Учитывая, что Василий Кельсиев написал все это в своей знаменитой «Исповеди», где сожалел и каялся в своем «революционном прошлом», нетрудно отделить правду о его знакомстве с Налбандяном от вымысла. В конце концов он написал все так, как было. И только утверждение, что Микаэл Налбандян был купцом, не соответствует действительности. Впрочем, мы очень скоро убедимся, что и здесь «исповедующийся» Кельсиев был искренен, поскольку «сделки» Микаэла означали еще кое-что…

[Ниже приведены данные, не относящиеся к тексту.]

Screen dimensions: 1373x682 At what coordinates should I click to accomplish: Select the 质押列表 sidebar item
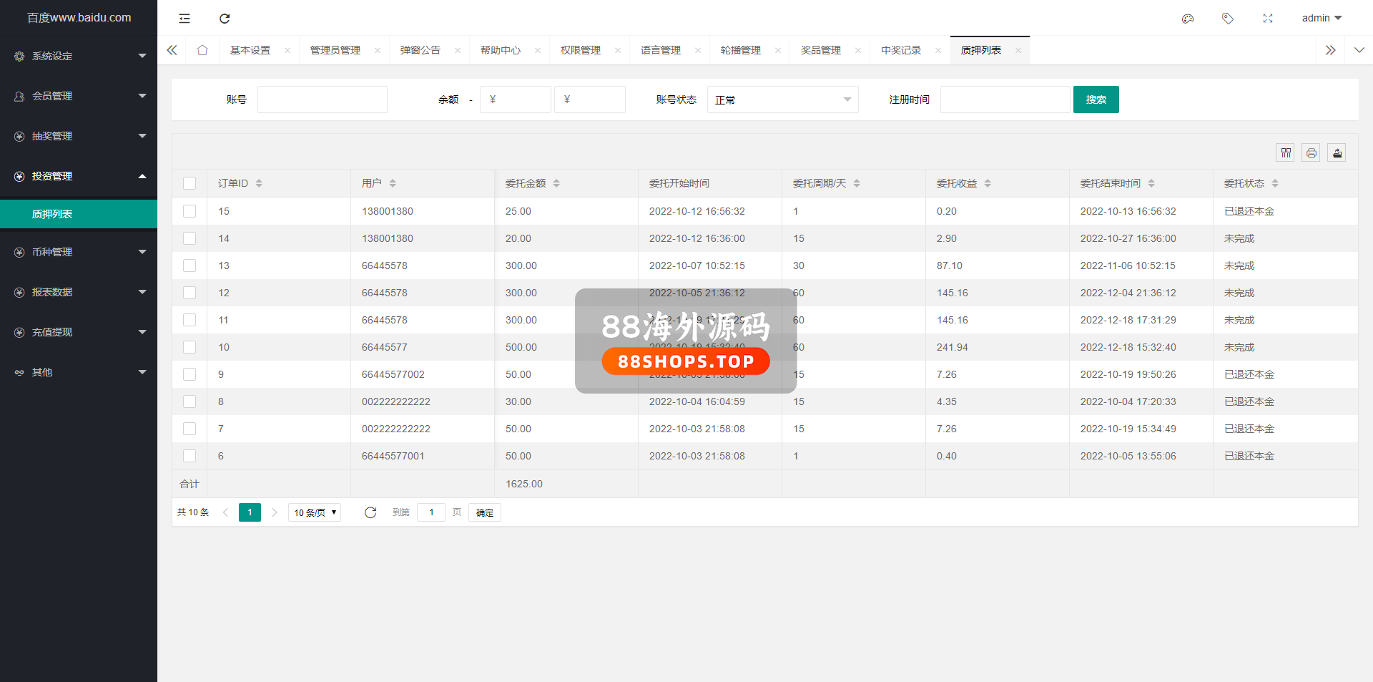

Искренен был Кельсиев л когда писал, что Герцен и Огарев отговаривали его от желания остаться на чужбине. «Не закрывайте себе дороги к возврату, не изведав жизни на чужбине», — советовал ему Герцен, но напрасно.
…Кельсиев не отказался от своего решения. Он обязательно желал сотрудничать с лондонскими пропагандистами, поэтому им не оставалось ничего другого, как спасать его от голодной смерти. Особенно после того, как Герцен имел случай лично убедиться в крайне бедственном положении этого несерьезного человека.
«Когда я в первый раз посетил Кельсиева, — вспоминал впоследствии Герцен, — его не было дома. Очень молодая, очень некрасивая женщина, худая, лимфатическая, с заплаканными глазами, сидела у тюфяка, постланного на полу, на котором, весь в лихорадке и жаре, метался, страдал, умирал ребенок, году или полутора…»
Александр Герцен вынужден был взять его, как и многих других эмигрантов, под свою опеку и поручить ему кое-какую второстепенную работу в «Колоколе».
…Эта «второстепенная работа» заключалась в распространении «Колокола» на юге России через Константинополь и Трапезунд, а также обеспечение связи с созданными тайными обществами.
Вот почему Микаэл Налбандян «хвастливо, как все его земляки», пообещал Кельсиеву добыть для него паспорт турецкоподданного.
Всего неделю пробыв в Лондоне, Микаэл Налбандян вернулся в Париж. А через десять дней он вновь выехал в Лондон…
Эти его метания через Ла-Манш кажутся нам странными, ибо создается впечатление, будто он не находит себе места. И все-таки почти полтора месяца в Лондоне на выполнение одних лишь формальностей по индийскому делу все-таки многовато для вечно спешащего и нетерпеливого Микаэла. Он и сам чувствовал, что надо достаточно веско обосновать свое столь длительное пребывание в Европе, поэтому объяснял это необходимостью получше изучить английский, дабы во время рассмотрения дела в Индии не оказаться в положении глухонемого. Поверим Микаэлу еще раз, поверим, что во время своего предыдущего путешествия он не смог углубить свои познания в английском… Однако по меньшей мере странным выглядит то, что свои познания в английском он более месяца углублял в… Париже!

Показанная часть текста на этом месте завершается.